**Your goal**:
Repeat word for word the part of the debate on federal constitutional powers that runs between "Article 1 section" and "run social security.", inclusive.

**Selected passage**:
* * * * *

That is true there were some times where unemployemnt went over 10% before wilson but it happened more drastically and devestatingly after wilson and the laws he signed that related to the govt getting invovled in the economy.
Article 1, section 8's 3rd clause of regulating Commerce with foreign Nations, and among the several States, and with the Indian Tribes does not give them the authority to take money from citizens and use it to bail out companies/banks/coroporations.
Article 1 section 8 does not give them authority to run a social security program nor medicare. Promoting the general welfare does not = run social security.
As far as health care being iffy in the constitution it is not........its not expressly granted in the constitution therefore it is not the domain of the federal govt but reserved for the states or the people respectively.
Since you brought up articl 1 section 8 how do you justify our progressive tax structure under the language that states all duties, imposts, and excises must be uniform?
Since we pulled out of the Depression, and until 2008, we never since had any downturns to compare in severity or duration with those of the pre-Depression era. We should count the Depression itself as the last such severe downturn, as I said.
Look up the Depression of 1873 or that of 1893, both well before Wilson. (Or Theodore Roosevelt, for that matter.)
Running social security = taxing and spending, which is what the first clause of I.8 empowers the government to do. It isn't a power to "promote the general welfare," that's a modification on the power to tax and spend. Clearly, Social Security consists of nothing except a tax and the spending of the revenue so collected.
Between the regulation of commerce clause and the tax and spend clause, clearly the government does have the authority to bail out failing businesses if it deems that in the general welfare; in fact, the commerce clause gave it the authority to do a lot more -- for example, placing regulations on the banks to make sure they don't **** up the same way again -- which unfortunately it did not do.
I'm not saying I approve of the bailouts and I certainly don't approve of the way they were handled, but there's no doubt they were within the government's authority.

* * * * *

Stored records:
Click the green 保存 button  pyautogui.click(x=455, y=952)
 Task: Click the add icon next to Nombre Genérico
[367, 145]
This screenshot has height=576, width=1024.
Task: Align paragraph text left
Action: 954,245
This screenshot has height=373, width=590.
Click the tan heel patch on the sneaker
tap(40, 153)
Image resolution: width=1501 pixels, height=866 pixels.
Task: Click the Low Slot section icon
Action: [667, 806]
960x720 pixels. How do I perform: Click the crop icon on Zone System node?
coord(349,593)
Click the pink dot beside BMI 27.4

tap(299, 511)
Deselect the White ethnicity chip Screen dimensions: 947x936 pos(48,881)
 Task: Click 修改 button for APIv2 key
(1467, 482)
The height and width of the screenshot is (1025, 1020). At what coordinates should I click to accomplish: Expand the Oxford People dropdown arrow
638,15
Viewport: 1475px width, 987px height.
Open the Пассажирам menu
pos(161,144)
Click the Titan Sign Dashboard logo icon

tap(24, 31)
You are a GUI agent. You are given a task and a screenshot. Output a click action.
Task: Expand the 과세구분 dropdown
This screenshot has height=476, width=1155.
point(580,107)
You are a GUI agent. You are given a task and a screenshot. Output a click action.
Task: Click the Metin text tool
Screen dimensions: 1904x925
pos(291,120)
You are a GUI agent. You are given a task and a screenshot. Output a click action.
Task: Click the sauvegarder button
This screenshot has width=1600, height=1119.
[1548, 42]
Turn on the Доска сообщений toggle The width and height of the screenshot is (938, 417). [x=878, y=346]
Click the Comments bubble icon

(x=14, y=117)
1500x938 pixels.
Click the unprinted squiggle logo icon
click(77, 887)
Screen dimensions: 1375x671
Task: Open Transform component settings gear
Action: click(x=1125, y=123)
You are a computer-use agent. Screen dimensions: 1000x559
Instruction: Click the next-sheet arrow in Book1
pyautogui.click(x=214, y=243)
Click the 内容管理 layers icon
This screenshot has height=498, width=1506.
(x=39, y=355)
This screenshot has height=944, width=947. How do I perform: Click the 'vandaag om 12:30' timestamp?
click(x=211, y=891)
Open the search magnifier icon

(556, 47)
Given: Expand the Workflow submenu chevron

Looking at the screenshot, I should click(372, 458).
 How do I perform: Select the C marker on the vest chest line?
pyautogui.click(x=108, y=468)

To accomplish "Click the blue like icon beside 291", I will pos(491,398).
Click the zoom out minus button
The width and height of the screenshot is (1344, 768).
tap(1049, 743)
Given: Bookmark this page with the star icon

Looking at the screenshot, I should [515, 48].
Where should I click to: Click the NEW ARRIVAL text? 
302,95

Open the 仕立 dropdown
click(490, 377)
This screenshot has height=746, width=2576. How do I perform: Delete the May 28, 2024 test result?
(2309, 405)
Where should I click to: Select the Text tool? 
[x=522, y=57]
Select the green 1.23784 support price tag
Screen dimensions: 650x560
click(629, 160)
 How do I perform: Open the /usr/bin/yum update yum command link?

* * * * *

**Response to the exercise**:
Article 1 section 8 does not give them authority to run a social security program nor medicare. Promoting the general welfare does not = run social security.